Being Forced from "Good" to "Lousy" Jobs

One of the dominant concerns about the Montana economy is that it has been systematically losing "good," high-paying jobs and replacing them with "lousy," low-paying jobs. In the common characterization of this assumed downward slide, the well-paid forest products, miner, or smelter worker is laid off and, faced with no replacement jobs of the same quality, forced to take a minimum wage job "flipping burgers."

A new data source allows us to investigate this common characterization of the economic grinder that Montana’s blue collar workers have been put through. That data source allows us to track individual workers as they move between industries and see what industries they are leaving and what industries they are moving into.

That data, of course, confirms a significant net decline in employment in forest products as well as mining and smelting. More workers left those industries than were hired into them. Those leaving, of course, were not all laid off. There was also considerable voluntary turnover in these jobs as the industries downsized. That data also shows considerable growth in travel-related and retail trade jobs, both notoriously low paid. That is the superficial evidence regularly cited to support the burger flipping future of hour high paid blue collar workers.

However, almost none of those workers who left forest products, mining, and smelting moved into the "eating and drinking" industry (the infamous "burger flipping") or other tourist or travel employment. Instead, the movement was overwhelmingly into construction, other manufacturing, and other relatively high-paid blue collar jobs. That movement between blue collar jobs was almost seven times more likely than a movement into a travel industry job. Movement into the relatively higher-paid service industry jobs, business and medical services, education, and government, was five times more likely for forest products, mining, and smelter workers than movement into burger-flipping-like tourist employment. If one combines the blue collar and higher-paid service industries, it was almost twelve times as likely that the move was into one of these high-wage industries rather than into the travel industry.

Actually, despite being the fastest growing segment of the economy, almost no one moves into the travel industries from a job in another industry. There is significant net movement away from the growing travel industries into other employment. The explanation for this is straight-forward enough: Travel industry jobs are entry level jobs taken by young people and new entrants into the labor force. They provide temporary employment for workers on their way to higher paid jobs. The same is true of retail sales jobs, another relatively low-paid sector of the economy that has been growing. That sector also regularly has more people moving out to other industries than moving in. That doesn’t mean that employment is declining in these industries, it actually has been growing considerably. The workers moving on to other jobs are replaced by new entrants into the workforce rather than by workers shifting from some other jobs in some other industry. When the low wages and the part-time and seasonal nature of these jobs are criticized, their entry-level, stopping-off character should be kept in mind. For students, young people, those seeking part-time work, and new entrants into the workforce, these jobs serve a very useful function.

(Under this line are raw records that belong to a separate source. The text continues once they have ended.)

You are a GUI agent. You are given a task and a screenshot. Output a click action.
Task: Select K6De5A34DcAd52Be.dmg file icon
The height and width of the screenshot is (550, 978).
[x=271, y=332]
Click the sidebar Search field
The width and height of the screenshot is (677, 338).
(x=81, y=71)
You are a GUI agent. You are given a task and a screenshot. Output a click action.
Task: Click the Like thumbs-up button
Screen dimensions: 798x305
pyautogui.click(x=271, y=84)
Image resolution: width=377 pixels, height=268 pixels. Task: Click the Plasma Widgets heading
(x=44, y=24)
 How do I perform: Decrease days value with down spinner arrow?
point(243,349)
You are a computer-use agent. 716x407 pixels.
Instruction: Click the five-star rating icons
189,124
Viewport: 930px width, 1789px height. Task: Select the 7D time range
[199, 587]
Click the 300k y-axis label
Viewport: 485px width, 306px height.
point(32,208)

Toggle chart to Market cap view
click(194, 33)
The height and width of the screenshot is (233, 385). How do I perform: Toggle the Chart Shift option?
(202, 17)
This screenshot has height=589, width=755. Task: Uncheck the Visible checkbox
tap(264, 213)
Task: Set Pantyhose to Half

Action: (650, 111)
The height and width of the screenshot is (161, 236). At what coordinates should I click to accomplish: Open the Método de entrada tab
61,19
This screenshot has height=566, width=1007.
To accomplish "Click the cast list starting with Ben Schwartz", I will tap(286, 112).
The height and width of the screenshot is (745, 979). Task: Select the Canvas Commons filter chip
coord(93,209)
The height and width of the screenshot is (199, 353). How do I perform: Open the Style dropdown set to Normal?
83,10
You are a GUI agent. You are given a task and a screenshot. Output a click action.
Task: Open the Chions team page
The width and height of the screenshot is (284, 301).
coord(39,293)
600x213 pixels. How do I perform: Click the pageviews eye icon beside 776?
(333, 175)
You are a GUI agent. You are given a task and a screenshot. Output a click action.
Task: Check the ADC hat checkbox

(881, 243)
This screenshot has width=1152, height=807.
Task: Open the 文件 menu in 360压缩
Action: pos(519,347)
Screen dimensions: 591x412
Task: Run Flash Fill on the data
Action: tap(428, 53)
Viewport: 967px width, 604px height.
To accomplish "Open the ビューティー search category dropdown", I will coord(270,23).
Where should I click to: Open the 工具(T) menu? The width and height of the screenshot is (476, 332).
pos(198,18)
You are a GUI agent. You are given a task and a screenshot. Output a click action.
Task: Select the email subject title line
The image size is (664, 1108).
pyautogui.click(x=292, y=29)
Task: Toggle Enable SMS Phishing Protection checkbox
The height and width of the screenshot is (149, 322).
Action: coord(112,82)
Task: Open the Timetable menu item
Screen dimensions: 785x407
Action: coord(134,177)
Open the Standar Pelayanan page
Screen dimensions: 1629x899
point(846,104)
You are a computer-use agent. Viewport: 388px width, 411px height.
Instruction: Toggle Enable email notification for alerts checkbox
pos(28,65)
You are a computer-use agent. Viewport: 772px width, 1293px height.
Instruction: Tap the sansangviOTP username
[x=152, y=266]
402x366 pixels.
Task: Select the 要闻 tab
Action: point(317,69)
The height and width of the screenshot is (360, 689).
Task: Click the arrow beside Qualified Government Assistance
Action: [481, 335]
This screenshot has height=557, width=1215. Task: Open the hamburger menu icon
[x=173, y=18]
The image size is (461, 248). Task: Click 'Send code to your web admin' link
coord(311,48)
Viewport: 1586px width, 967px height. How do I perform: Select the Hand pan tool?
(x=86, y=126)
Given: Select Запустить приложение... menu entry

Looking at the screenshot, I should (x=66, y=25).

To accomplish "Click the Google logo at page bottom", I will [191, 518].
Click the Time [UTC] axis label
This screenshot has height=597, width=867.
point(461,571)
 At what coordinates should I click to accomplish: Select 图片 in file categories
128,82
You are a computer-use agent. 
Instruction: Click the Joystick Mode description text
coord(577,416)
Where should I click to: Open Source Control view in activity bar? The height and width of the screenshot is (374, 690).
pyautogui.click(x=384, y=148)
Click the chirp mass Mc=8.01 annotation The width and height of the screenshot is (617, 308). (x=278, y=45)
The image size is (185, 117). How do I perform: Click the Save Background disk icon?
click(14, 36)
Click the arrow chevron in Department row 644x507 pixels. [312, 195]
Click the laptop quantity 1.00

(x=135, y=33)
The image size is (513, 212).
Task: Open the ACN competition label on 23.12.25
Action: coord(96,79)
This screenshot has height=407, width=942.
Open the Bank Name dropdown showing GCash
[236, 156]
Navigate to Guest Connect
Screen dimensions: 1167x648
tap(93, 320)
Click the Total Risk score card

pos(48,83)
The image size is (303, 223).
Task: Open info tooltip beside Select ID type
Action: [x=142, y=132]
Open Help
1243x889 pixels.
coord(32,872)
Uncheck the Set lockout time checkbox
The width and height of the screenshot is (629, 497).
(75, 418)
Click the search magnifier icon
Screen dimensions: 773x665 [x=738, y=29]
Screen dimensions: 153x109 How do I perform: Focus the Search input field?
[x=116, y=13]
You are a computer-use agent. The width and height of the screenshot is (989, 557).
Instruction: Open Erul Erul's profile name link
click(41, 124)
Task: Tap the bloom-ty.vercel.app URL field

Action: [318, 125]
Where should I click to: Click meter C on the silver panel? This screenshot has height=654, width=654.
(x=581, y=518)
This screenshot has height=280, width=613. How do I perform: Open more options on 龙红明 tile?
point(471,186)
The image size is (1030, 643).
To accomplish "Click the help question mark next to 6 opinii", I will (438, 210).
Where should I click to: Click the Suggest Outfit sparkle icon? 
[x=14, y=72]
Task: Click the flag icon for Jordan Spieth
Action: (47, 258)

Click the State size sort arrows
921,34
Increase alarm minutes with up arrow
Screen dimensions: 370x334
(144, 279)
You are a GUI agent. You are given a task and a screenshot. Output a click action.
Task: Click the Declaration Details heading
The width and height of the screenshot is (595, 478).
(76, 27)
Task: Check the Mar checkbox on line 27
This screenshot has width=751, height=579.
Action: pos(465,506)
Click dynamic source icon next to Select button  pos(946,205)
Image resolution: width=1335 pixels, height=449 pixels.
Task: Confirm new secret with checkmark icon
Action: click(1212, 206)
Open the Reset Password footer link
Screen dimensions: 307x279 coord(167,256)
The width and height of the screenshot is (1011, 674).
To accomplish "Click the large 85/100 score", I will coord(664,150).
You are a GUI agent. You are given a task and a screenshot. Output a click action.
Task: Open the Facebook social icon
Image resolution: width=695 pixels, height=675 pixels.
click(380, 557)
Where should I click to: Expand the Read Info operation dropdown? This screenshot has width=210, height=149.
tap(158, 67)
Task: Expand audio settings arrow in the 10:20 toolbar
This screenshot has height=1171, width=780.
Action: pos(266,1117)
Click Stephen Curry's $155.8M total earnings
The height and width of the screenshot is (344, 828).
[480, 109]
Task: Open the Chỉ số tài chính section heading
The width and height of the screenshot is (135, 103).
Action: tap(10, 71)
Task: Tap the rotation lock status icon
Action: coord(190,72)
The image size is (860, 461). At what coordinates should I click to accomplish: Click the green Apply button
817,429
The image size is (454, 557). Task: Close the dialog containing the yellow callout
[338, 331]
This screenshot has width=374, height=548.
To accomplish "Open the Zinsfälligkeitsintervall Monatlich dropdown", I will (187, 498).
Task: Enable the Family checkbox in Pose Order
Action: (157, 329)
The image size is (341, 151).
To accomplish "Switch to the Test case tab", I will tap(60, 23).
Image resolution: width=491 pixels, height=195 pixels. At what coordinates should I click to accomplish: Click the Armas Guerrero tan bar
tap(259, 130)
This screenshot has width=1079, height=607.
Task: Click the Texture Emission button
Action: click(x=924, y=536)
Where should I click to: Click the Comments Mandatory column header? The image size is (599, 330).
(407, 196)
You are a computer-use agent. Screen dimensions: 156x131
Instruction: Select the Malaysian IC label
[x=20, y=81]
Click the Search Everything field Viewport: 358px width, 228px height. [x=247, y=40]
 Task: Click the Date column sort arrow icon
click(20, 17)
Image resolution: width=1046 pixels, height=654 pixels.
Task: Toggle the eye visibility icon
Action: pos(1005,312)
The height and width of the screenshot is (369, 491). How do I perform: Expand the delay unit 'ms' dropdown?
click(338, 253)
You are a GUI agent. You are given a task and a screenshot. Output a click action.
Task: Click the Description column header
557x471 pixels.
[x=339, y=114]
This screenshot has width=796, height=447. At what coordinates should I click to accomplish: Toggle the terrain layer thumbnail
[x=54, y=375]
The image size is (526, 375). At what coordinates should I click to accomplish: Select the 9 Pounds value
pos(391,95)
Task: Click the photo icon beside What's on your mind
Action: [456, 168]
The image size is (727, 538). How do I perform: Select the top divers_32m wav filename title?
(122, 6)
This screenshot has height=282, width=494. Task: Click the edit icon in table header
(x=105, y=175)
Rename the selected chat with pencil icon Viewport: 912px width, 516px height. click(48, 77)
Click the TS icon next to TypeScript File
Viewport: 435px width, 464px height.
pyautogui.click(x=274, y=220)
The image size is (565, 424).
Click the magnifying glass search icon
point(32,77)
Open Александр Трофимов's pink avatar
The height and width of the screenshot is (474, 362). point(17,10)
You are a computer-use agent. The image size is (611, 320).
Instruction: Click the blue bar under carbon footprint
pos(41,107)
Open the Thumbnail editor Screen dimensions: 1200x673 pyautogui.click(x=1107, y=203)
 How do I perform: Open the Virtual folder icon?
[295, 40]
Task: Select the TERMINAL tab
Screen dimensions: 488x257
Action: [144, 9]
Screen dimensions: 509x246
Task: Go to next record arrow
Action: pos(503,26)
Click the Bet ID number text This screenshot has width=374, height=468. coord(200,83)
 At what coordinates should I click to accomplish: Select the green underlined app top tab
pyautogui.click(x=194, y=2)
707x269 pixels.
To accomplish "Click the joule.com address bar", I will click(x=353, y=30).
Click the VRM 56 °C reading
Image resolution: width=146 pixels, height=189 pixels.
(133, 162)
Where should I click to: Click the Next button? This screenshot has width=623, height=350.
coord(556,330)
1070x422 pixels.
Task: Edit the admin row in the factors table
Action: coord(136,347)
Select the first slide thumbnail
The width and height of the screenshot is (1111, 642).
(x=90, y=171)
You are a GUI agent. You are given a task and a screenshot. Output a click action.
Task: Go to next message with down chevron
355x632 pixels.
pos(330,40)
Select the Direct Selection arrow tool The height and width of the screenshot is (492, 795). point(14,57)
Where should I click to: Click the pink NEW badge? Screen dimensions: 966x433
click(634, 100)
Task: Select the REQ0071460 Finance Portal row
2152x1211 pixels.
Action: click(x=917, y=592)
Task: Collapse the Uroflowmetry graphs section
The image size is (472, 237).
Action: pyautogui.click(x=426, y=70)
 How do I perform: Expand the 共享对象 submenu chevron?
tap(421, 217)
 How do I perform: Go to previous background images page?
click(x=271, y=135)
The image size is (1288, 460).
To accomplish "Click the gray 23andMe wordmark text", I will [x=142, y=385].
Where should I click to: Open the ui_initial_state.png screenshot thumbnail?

This is not to say that everything is great in Montana and national labor markets. It is not. The blue collar path to a middle-class lifestyle is being systematically closed off for younger, less educated workers. While their parents may be doing reasonably well in the changing economy, they are not. The result is increasing child poverty and inequality. In addition, being laid off from a job of long tenure imposes steep financial and emotional costs. Although ultimately re-employed in a comparable job, that may take many months and the average earnings on the new job are likely to be lower by ten to twenty-five percent.

We have enough problems in easing the economic transition for our workers, families, and communities. We do not need to exaggerate those problems or caricature them with images of millwrights and miners being forced from $20 an hour jobs to $4 an hour jobs "flipping burgers" for the rest of their lives.